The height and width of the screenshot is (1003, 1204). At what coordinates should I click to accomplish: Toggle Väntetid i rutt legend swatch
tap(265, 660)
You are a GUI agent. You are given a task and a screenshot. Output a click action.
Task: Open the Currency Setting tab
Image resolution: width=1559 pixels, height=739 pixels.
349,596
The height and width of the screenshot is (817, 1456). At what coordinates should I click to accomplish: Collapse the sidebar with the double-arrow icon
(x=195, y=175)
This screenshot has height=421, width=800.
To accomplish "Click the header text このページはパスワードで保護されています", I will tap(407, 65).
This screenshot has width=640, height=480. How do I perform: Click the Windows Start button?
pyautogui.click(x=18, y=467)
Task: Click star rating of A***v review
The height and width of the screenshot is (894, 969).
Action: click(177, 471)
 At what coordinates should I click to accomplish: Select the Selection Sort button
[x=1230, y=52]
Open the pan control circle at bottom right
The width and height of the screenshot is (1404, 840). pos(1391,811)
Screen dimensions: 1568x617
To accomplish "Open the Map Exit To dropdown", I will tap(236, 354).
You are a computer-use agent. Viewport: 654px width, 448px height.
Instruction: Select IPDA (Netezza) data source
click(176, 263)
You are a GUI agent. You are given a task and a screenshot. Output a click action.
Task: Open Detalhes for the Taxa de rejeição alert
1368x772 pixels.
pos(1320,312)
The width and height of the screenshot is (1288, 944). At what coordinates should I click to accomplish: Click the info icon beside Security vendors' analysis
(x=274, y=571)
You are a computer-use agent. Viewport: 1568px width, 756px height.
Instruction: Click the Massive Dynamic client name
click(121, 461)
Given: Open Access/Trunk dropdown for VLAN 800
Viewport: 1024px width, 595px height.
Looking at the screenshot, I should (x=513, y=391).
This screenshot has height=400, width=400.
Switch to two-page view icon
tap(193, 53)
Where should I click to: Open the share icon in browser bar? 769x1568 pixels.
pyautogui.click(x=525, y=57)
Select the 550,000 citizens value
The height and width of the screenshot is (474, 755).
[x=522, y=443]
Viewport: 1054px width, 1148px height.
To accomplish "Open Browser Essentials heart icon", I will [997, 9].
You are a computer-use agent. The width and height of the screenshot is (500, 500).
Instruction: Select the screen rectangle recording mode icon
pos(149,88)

**EXERCISE GOAL:**
Retype the entries shown above. Keep every word exactly as it is.

**WRITTEN SOLUTION:**
The height and width of the screenshot is (1003, 1204). At what coordinates should I click to accomplish: Toggle Väntetid i rutt legend swatch
tap(265, 660)
You are a GUI agent. You are given a task and a screenshot. Output a click action.
Task: Open the Currency Setting tab
Image resolution: width=1559 pixels, height=739 pixels.
349,596
The height and width of the screenshot is (817, 1456). At what coordinates should I click to accomplish: Collapse the sidebar with the double-arrow icon
(x=195, y=175)
This screenshot has height=421, width=800.
To accomplish "Click the header text このページはパスワードで保護されています", I will tap(407, 65).
This screenshot has width=640, height=480. How do I perform: Click the Windows Start button?
pyautogui.click(x=18, y=467)
Task: Click star rating of A***v review
The height and width of the screenshot is (894, 969).
Action: click(177, 471)
 At what coordinates should I click to accomplish: Select the Selection Sort button
[x=1230, y=52]
Open the pan control circle at bottom right
The width and height of the screenshot is (1404, 840). pos(1391,811)
Screen dimensions: 1568x617
To accomplish "Open the Map Exit To dropdown", I will tap(236, 354).
You are a computer-use agent. Viewport: 654px width, 448px height.
Instruction: Select IPDA (Netezza) data source
click(176, 263)
You are a GUI agent. You are given a task and a screenshot. Output a click action.
Task: Open Detalhes for the Taxa de rejeição alert
1368x772 pixels.
pos(1320,312)
The width and height of the screenshot is (1288, 944). At what coordinates should I click to accomplish: Click the info icon beside Security vendors' analysis
(x=274, y=571)
You are a computer-use agent. Viewport: 1568px width, 756px height.
Instruction: Click the Massive Dynamic client name
click(121, 461)
Given: Open Access/Trunk dropdown for VLAN 800
Viewport: 1024px width, 595px height.
Looking at the screenshot, I should (x=513, y=391).
This screenshot has height=400, width=400.
Switch to two-page view icon
tap(193, 53)
Where should I click to: Open the share icon in browser bar? 769x1568 pixels.
pyautogui.click(x=525, y=57)
Select the 550,000 citizens value
The height and width of the screenshot is (474, 755).
[x=522, y=443]
Viewport: 1054px width, 1148px height.
To accomplish "Open Browser Essentials heart icon", I will [997, 9].
You are a computer-use agent. The width and height of the screenshot is (500, 500).
Instruction: Select the screen rectangle recording mode icon
pos(149,88)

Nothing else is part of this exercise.